Spark On Kubernetes Example. Need to set up the programs below.
- Docker
- Minikube
- kubectl
- Spark 3.0 >=
Before you run spark application on kubernetes, you need to build a spark image that can run in kubernetes cluster.
For this purpose, you can use ./bin/docker-image-tool.sh
. Options are described below.
-f file
: (Optional) Dockerfile to build for JVM based Jobs. By default builds the Dockerfile shipped with Spark. For Java 17, use-f kubernetes/dockerfiles/spark/Dockerfile.java17
-p file
: (Optional) Dockerfile to build for PySpark Jobs. Builds Python dependencies and ships with Spark. Skips building PySpark docker image if not specified.-R file
: (Optional) Dockerfile to build for SparkR Jobs. Builds R dependencies and ships with Spark. Skips building SparkR docker image if not specified.-r repo
: Repository address.-t tag
: Tag to apply to the built image, or to identify the image to be pushed.
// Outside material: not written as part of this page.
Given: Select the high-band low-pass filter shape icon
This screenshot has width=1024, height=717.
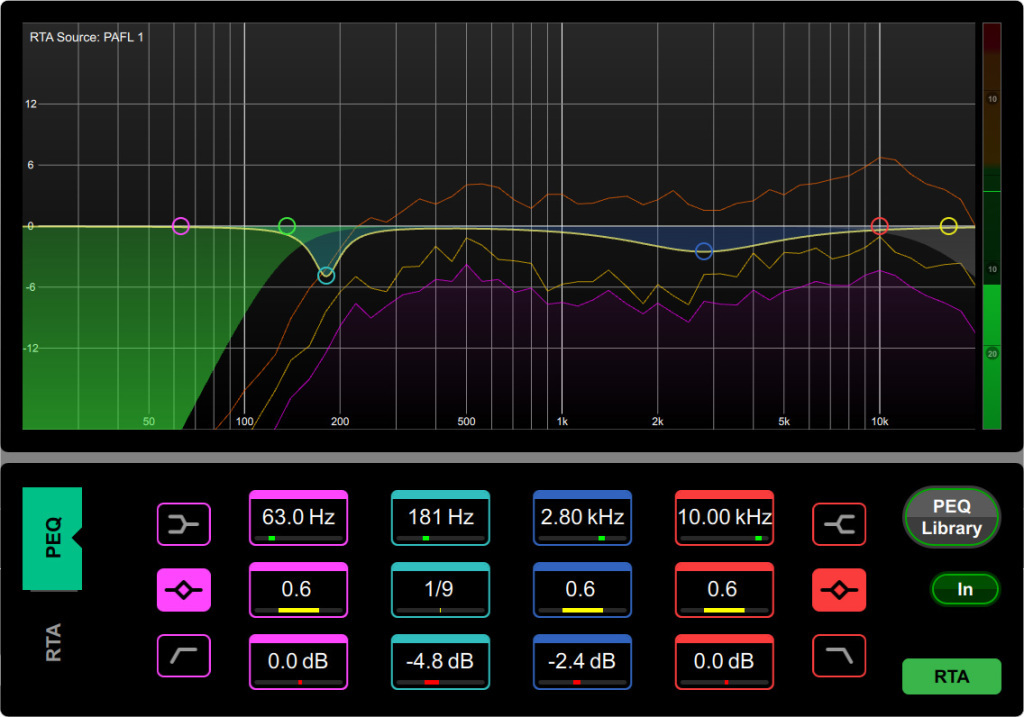Looking at the screenshot, I should coord(839,655).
First, you need to build base image of spark
$ cd $SPARK_DIR # spark directory
$ eval $(minikube docker-env)
$ ./bin/docker-image-tool.sh -r k8s -t 1.0 -p ./kubernetes/dockerfiles/spark/bindings/python/Dockerfile build
Second, build application image from base image of spark
$ cd <this repository path>/python
$ eval $(minikube docker-env)
$ docker build -t pyspark-on-k8s:1.0 .
$ minikube image load pyspark-on-k8s:1.0
You can see all builded docker image by docker image ls
$ docker image ls
REPOSITORY TAG IMAGE ID CREATED SIZE
pyspark-on-k8s 1.0 00a4af077a09 About a minute ago 938MB
k8s/spark-py 1.0 985cf805549a 13 days ago 938MB
k8s/spark 1.0 bd8ba88688d4 13 days ago 601MB
...
Before running spark application, you need to make k8s service account and k8s clusterrolebinding. Because Spark on k8s works in a way that the driver pod calls the executor pod, the driver pod must be authorized to edit the pod via clusterrolebinding.
$ kubectl create serviceaccount spark
$ kubectl create clusterrolebinding spark-role --clusterrole=edit --serviceaccount=default:spark --namespace=default
By Spark Submit, you can run spark application on k8s cluster.
$ kubectl proxy
Starting to serve on 127.0.0.1:8001
# In another terminal
$ kubectl create namespace spark-job
# rdd_example
$ ./bin/spark-submit \
--master k8s://http://127.0.0.1:8001 \
--deploy-mode cluster \
--name rdd-example \
--class org.apache.spark.examples.SparkPi \
--conf spark.kubernetes.container.image=pyspark-on-k8s:1.0 \
--conf spark.kubernetes.driver.pod.name=rdd-example-pod \
--conf spark.kubernetes.authenticate.driver.serviceAccountName=spark \
--verbose \
"local:///python/rdd_example.py"
$ kubectl logs rdd-example-pod # log check
# dataframe_example
$ ./bin/spark-submit \
--master k8s://http://127.0.0.1:8001 \
--deploy-mode cluster \
--name dataframe-example \
--class org.apache.spark.examples.SparkPi \
--conf spark.kubernetes.container.image=pyspark-on-k8s:1.0 \
--conf spark.kubernetes.driver.pod.name=dataframe-example-pod \
--conf spark.kubernetes.authenticate.driver.serviceAccountName=spark \
--verbose \
"local:///python/dataframe_example.py"
$ kubectl logs dataframe-example-pod # log check